MARY B. GILSON has held posts with dull names-welfare worker, employment superintendent, economics professor. She is an expert on subjects that would draw a yawn from most people-unemployment insurance, scientific management, wage and promotion systems. But in this exciting story of her life, all these things come alive.
Born into the great American boom town of the 1890's, Pittsburgh, and educated at Wellesley, she made an important place for herself in industry before the World War broke out. The story of her twelve years as "employment superintendent" at the Clothcraft Shops in Cleveland is an engrossing study in human relations. Handling those thousands of workers in that plant was like playing an intricate, many-stringed instrument. Mary Gilson lost herself in the task of introducing scientific management in those shops, and succeeded in making them a standout example of good industrial relations. This is a job, she shows clearly, that is never finished. It is not a question of setting up a good system and then just letting it run. Every day brings up new problems that must be settled in a spirit of tolerance and sympathy. No wonder Mary Gilson was good at this job.
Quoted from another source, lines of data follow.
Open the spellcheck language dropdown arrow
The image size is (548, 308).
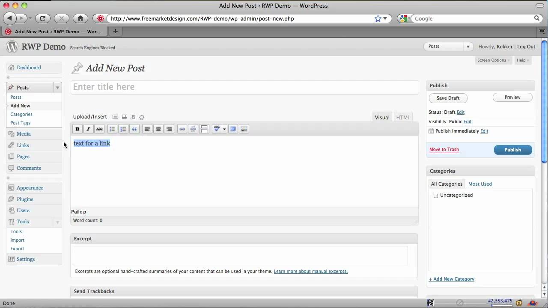224,129
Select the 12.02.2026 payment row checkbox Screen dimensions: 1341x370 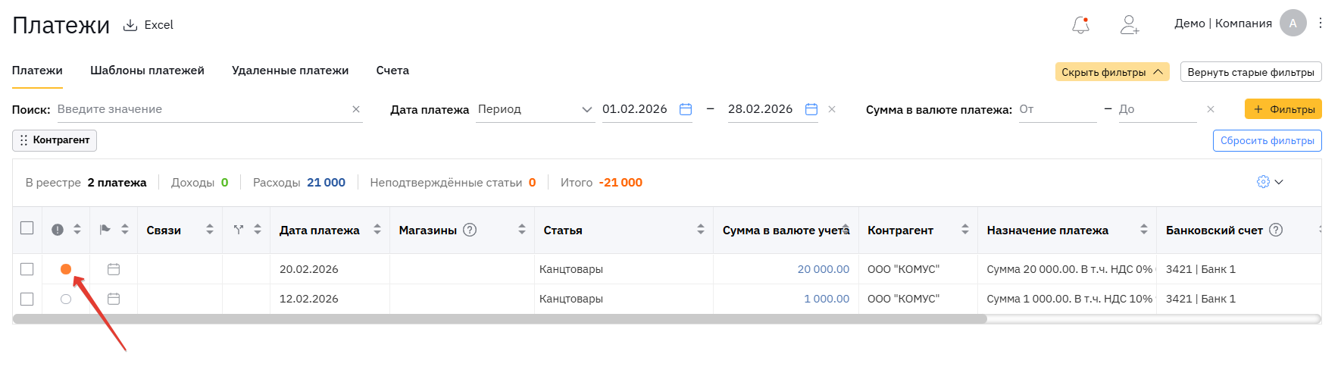[x=27, y=299]
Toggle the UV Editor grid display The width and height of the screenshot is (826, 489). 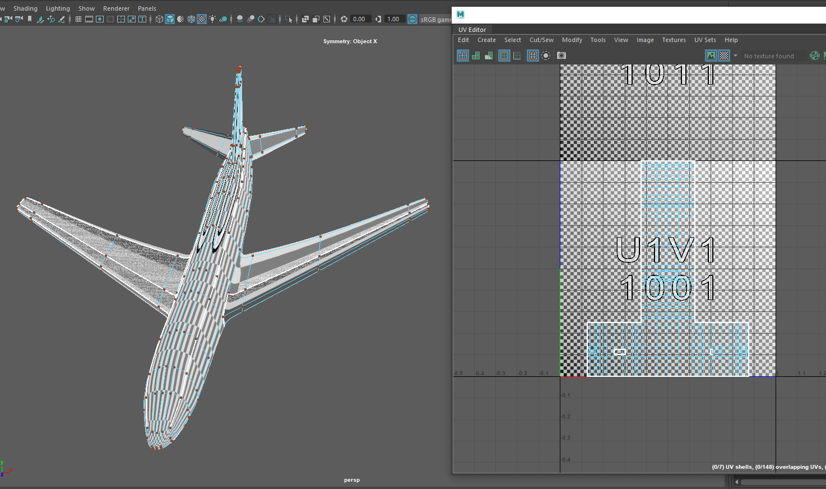click(x=533, y=56)
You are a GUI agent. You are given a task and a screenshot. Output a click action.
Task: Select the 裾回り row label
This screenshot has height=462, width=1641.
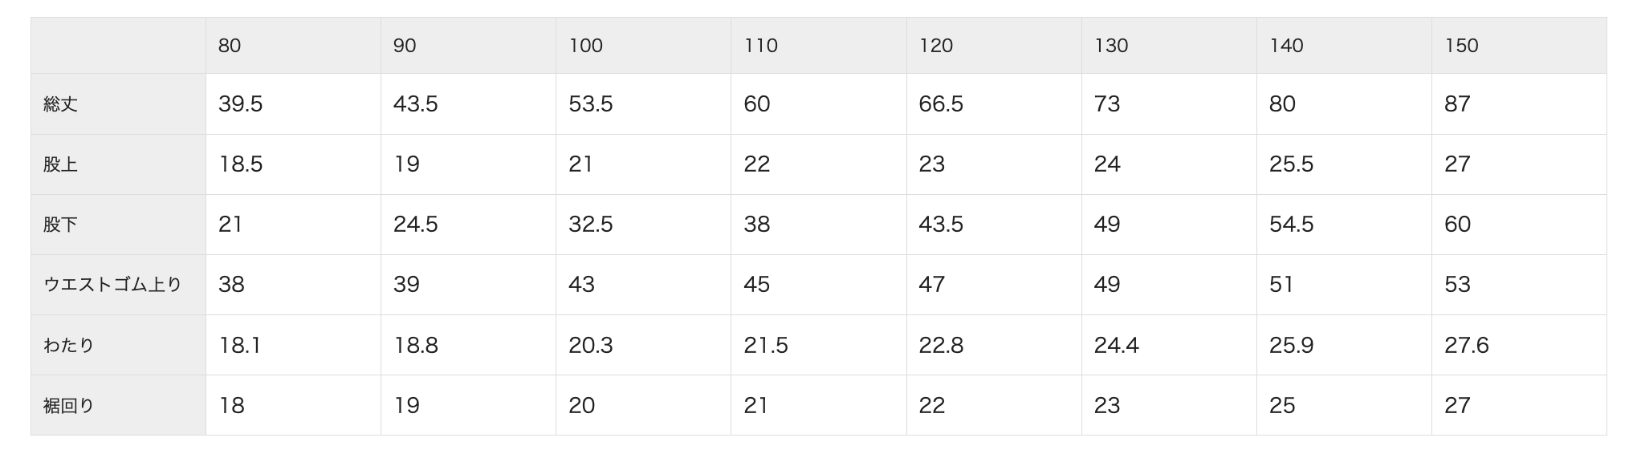point(69,406)
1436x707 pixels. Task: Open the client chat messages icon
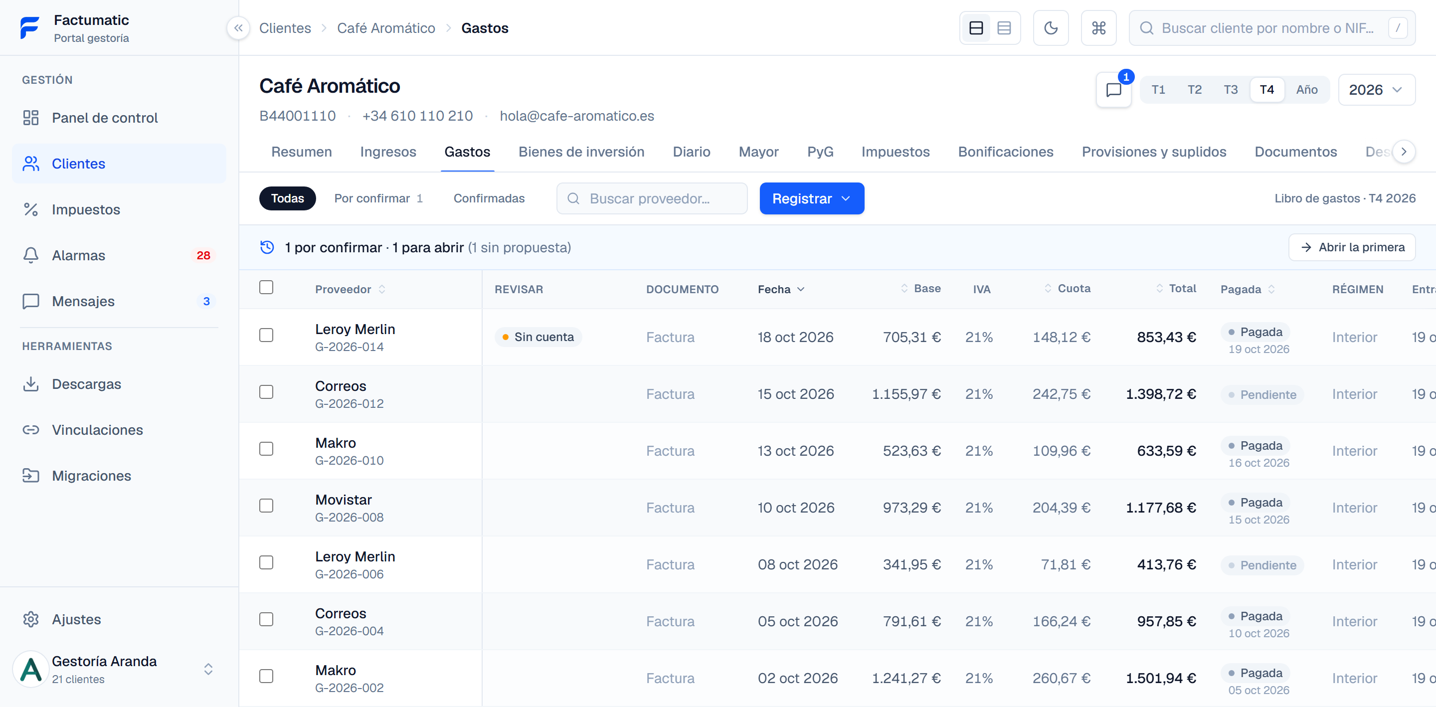pyautogui.click(x=1113, y=90)
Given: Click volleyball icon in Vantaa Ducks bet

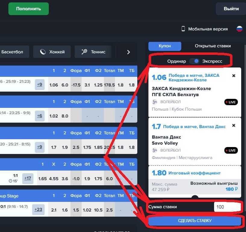Looking at the screenshot, I should tap(155, 150).
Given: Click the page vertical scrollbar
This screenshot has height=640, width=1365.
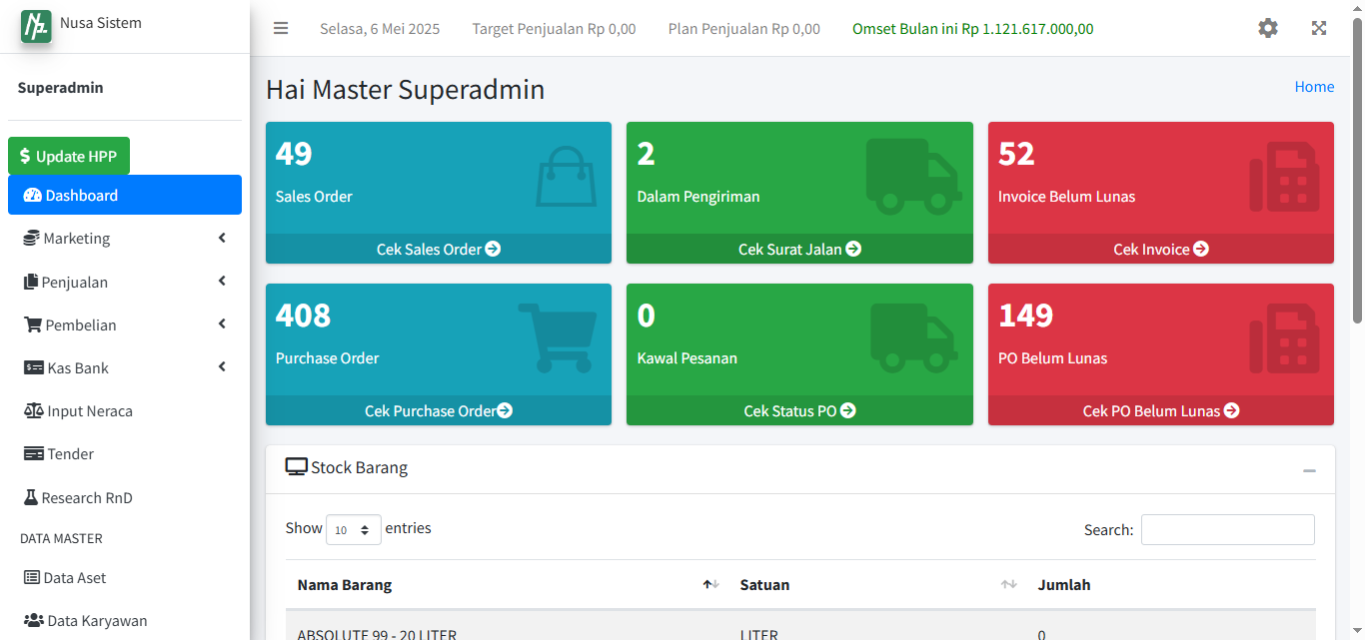Looking at the screenshot, I should point(1357,170).
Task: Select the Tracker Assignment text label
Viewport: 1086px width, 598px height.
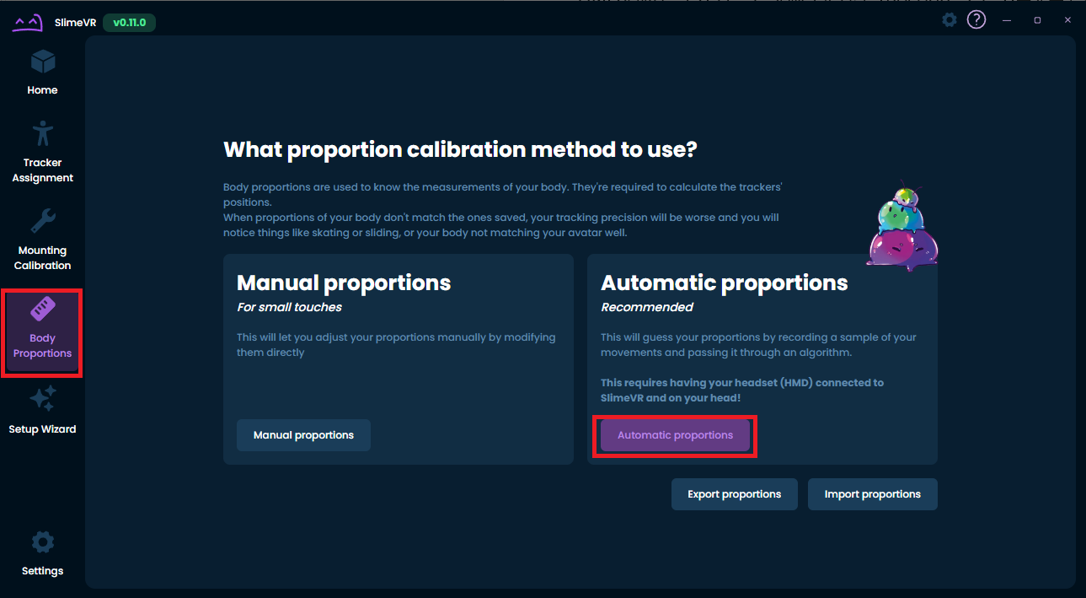Action: coord(42,170)
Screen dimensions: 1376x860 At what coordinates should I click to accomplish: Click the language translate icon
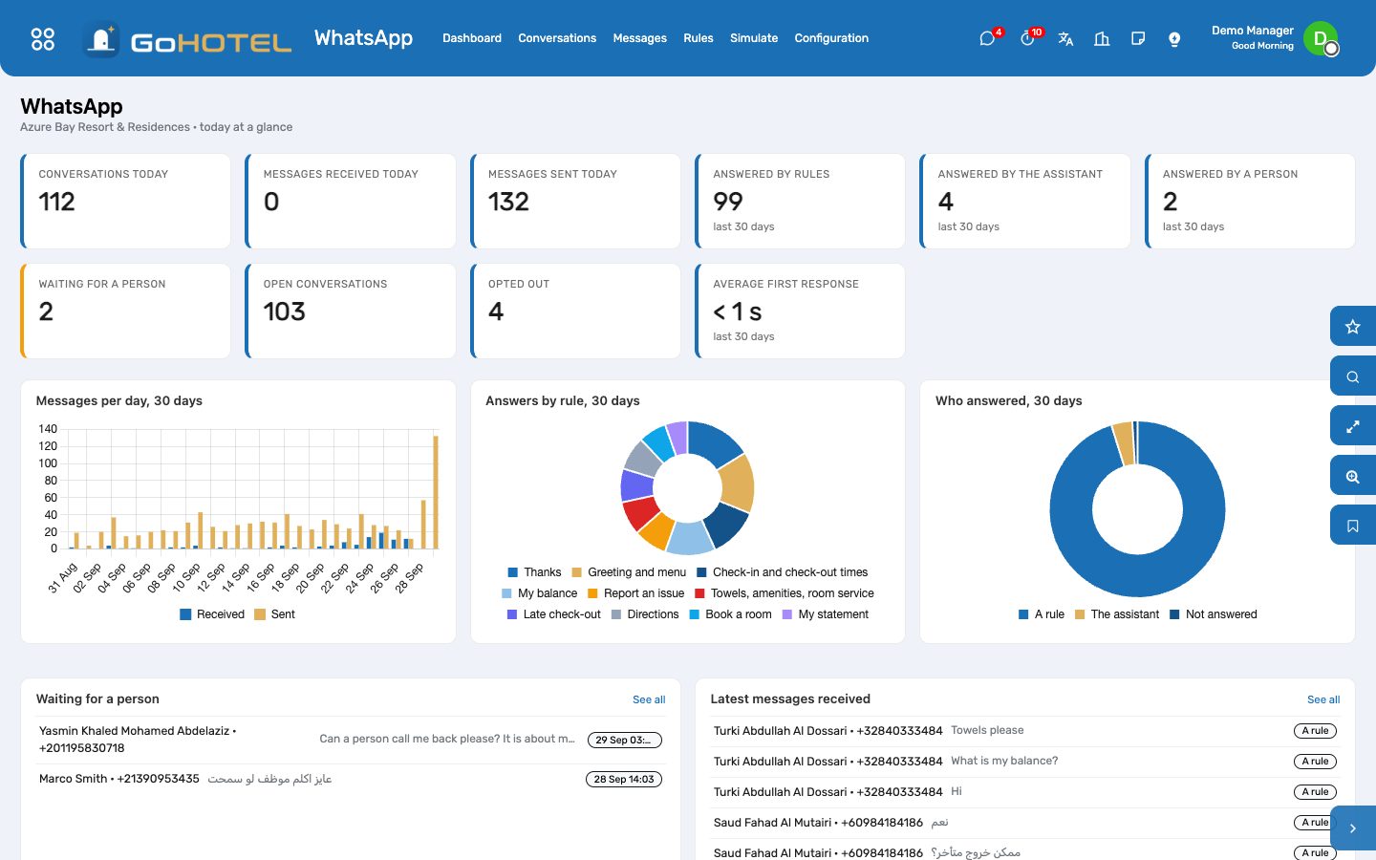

Her success carried her on to research work in Hawaii and in England, where she tramped the cold, dark streets of the terrible British Black Country, gathering figures, discussing endlessly. From there she went to Geneva, where in 1929 the International Labor Office was digging into its huge work with such high hopes.
When Mary Gilson entered industry, unionization was not far advanced in this country. Her achievement in Cleveland was in the "company union" tradition. In effect, she was the union leader and the management representative rolled into one. But as the years progressed, she proved that her mind was cast in no set mold. As unions gradually gained strength, she came to see in them the hope of labor, and recognized that her kind of work could now be carried on more effectively in cooperation with them. But for the future, the lessons she learned at Cleveland will always hold good. Even the most iron-bound collective bargaining contract cannot by itself insure good labor relations. The human elements too important. Mary Gilsons will always be in demand as long as there are employers and employees.